L’une des images les plus durables dans l’esprit des gens à propos d’Abdul Halim Khaddam est celle de lui versant des larmes en consolant la famille Hariri après l’assassinat du martyr Rafik Hariri. Ses larmes généreuses pour son ami de toute une vie, peut-être que ces larmes, ou le regret en particulier, sont ce qui l’a conduit à exprimer une série de positions hier sur Al-Arabiya, confirmant sa défection du régime syrien, un régime avec lequel il a vécu jusqu’à la fin mais ne pouvait pas continuer.
Sans aucun doute, le leader syrien Abdul Halim Khaddam a joué un rôle important dans la vie politique syrienne et libanaise. Ce avocat, né à Banias à Tartous en 1932, est entré dans la vie politique par la grande porte du pouvoir dans les premières années du règne du Parti Baas.

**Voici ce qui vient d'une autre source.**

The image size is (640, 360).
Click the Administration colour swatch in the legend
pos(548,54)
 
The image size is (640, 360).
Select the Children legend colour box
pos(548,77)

Il avait une trentaine d’années ou un peu plus lorsqu’il a assumé ses premières fonctions en tant que gouverneur de Hama. Il a passé sa vie politique dans trois positions en tant que gouverneur, ministre et vice-président. Il a été nommé gouverneur de Hama, puis Quneitra. En 1965, il est devenu gouverneur de Damas, puis ministre de l’Économie et du Commerce extérieur dans le ministère du Dr Youssef Zayyen en 1969. Après le Mouvement Correctif, il est devenu ministre des Affaires étrangères en 1970 et vice-président de la République en 1984.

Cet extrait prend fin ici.